Title: Gel Electrophoresis 3/1/2018

Materials:

• Gel with cell wells
• electrophoresis apparatus
• Loading Buffer

Procedure:

• Add 30 mL of 10X TAE to 270 mL DI water.
• Add gel to gel electrophoresis chamber and pour in the buffer.
• Add 25 μL of water and 5 μL of Loading Buffer into a tube and mix thoroughly.
• Practice adding 5 μL of the Buffer to the cell wells.
• Add 5 μL of Ladder to a cell well (for comparison)
• Add 5 μL of dye to PCR products (+/- control, and experiment sample)
• Add 10 μL of each PCR product to their designated wells.
• Put the lid on the chamber with the wires connected.
• Set the power supply to 110 volts.
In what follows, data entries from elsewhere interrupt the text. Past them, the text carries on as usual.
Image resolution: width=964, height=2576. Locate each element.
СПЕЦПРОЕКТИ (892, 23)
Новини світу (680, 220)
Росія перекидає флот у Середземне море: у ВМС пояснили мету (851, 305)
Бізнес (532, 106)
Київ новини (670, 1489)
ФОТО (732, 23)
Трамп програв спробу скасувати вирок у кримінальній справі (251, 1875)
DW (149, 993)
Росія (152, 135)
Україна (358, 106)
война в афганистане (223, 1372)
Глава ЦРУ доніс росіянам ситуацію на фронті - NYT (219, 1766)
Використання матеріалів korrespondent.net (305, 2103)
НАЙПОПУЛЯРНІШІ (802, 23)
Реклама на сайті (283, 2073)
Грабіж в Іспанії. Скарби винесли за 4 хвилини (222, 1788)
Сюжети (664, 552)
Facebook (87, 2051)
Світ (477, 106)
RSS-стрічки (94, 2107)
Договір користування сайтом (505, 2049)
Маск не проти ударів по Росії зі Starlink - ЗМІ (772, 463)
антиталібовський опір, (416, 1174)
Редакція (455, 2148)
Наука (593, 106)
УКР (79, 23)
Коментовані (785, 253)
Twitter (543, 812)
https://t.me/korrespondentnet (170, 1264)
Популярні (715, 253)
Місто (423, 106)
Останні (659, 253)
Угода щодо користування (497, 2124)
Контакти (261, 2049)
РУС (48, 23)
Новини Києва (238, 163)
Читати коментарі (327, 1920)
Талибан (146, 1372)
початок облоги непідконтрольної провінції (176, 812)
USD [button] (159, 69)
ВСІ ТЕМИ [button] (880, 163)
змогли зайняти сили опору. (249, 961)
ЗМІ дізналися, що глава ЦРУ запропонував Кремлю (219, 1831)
Run for 30 minutes.
• Remove the gel and scan with UV imaging to search for DNA.

Results:

We were not able to complete the protocol so there are no results to report.

Mistakes:

We did not get any PCR products, which indicates that there was a mistake or error in the PCR procedure. It is possible that the genes were not amplified enough to read the DNA.

Conclusion:

The next step would be to check for DNA using the UV light. If the DNA is positive, then we will begin attempting to classify the information and use the DNA to identify ciliates. Identifying DNA is important because it will enable us to figure out the type of cilitates we are dealing with.

Stored: Our cell wells are stored in the lab room. It is labelled KCLMCK.